- **EXCERPT TO READ**
((

Re: MoreLikeThisHandler with mltipli input documents

2015-09-29 Thread Szűcs Roland
Hello Upayavira,

The main goal is that when a customer is on the pruduct page on an e-book
and he does not like it somehow I want to immediately offer her/him
alternative e-books in the same topic. If I expect from the customer to
click on a button like "similar e-books" I lose half of them as they are
lazy to click anywhere. So I would like to present on the product pages the
alternatives of the e-books  without clicking.

I assumed the best idea to claculate the similar e-books for all the other
(n*(n-1) similarity calculation) and present only the top 5. I planned to
do it when our server is not busy. In this point I found the description of
mlt as a search component which seemed to be a good candidate as it
calculates the similar documents to all the result set of the query. So if
I say q=*:* and mlt component is enabled I get similar document for my
entire document set. The only problem was with this approach that mlt
search component does not give back the interesting terms for my tag cloud
calculation.

That's why I tried to mix the flexibility of mlt compoonent (multiple docs
as an input accepted) with the robustness of MoreLikeThisHandler (having
interesting terms).

If there is no solution, I will use the mlt component and solve the tag
cloud calculation other way. By the way if I am not mistaken, the 5.3.1
version takes the union of the feature set of the mlt component, and handler

Best Regards,
Roland



2015-09-29 14:38 GMT+02:00 Upayavira <u...@odoko.co.uk>:

> Let's take a step back. So, you have 3000 or so docs, and you want to
> know which documents are similar to these.
>
> Why do you want to know this? What feature do you need to build that
> will use that information? Knowing this may help us to arrive at the
> right technology for you.

))

- **Stored entries**
((

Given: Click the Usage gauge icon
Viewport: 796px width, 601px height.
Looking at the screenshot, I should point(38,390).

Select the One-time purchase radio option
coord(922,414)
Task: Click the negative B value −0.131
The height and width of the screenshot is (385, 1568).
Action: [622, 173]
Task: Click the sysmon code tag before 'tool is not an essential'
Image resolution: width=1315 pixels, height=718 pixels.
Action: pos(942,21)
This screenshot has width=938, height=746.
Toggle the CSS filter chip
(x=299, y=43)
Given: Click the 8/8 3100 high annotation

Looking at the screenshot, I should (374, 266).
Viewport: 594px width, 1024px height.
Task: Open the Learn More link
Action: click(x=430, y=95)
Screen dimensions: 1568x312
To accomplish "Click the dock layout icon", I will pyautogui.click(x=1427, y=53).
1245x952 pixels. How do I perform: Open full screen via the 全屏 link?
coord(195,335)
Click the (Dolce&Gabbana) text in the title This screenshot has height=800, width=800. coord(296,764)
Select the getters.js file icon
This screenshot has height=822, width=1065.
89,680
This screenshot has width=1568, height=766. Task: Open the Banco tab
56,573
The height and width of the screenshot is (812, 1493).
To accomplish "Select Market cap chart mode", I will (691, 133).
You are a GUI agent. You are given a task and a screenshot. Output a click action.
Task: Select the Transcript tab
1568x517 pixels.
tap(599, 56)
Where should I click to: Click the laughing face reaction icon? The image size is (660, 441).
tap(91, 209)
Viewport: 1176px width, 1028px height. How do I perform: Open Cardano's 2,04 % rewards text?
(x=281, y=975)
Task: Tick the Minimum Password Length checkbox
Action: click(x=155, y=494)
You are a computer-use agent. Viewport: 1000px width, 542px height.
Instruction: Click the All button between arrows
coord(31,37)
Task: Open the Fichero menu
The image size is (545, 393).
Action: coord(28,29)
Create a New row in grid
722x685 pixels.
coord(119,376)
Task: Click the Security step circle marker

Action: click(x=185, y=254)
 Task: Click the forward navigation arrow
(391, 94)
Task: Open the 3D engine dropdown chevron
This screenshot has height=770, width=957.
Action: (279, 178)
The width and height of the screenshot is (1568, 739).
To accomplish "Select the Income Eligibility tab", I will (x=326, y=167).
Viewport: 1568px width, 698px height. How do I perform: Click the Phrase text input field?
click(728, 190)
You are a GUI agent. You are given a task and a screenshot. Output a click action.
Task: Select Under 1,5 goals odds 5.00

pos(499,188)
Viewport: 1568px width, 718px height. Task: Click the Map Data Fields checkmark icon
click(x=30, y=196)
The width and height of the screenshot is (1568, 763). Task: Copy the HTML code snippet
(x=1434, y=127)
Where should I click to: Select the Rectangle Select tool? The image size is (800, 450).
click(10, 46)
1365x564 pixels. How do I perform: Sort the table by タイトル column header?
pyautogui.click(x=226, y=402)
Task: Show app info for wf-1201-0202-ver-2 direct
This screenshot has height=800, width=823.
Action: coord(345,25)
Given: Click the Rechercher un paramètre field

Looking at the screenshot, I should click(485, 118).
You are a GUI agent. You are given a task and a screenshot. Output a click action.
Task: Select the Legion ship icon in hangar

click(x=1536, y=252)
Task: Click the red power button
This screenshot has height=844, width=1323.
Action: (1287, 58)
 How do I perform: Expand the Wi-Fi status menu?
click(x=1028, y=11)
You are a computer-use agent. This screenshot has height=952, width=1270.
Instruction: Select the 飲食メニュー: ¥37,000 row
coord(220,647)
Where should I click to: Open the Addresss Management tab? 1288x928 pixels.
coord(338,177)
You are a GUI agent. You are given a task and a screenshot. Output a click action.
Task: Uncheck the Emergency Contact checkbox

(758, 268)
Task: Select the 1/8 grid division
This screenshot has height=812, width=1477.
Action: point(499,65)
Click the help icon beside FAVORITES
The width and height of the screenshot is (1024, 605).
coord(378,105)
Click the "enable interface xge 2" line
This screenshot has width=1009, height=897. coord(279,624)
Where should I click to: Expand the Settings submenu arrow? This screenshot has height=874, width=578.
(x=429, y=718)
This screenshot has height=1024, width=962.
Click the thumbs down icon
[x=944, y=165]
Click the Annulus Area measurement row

))

- **GIVEN INSTRUCTION 1**
In the forum thread, what did the mlt search component not return that was needed for the tag cloud calculation?
- **GIVEN INSTRUCTION 2**
Reproduce the forum thread from "2015-09-29 14:38 GMT+02:00" to "technology for you.".

- **COMPLETE OUTPUT 1**
The interesting terms.

- **COMPLETE OUTPUT 2**
2015-09-29 14:38 GMT+02:00 Upayavira <u...@odoko.co.uk>:

> Let's take a step back. So, you have 3000 or so docs, and you want to
> know which documents are similar to these.
>
> Why do you want to know this? What feature do you need to build that
> will use that information? Knowing this may help us to arrive at the
> right technology for you.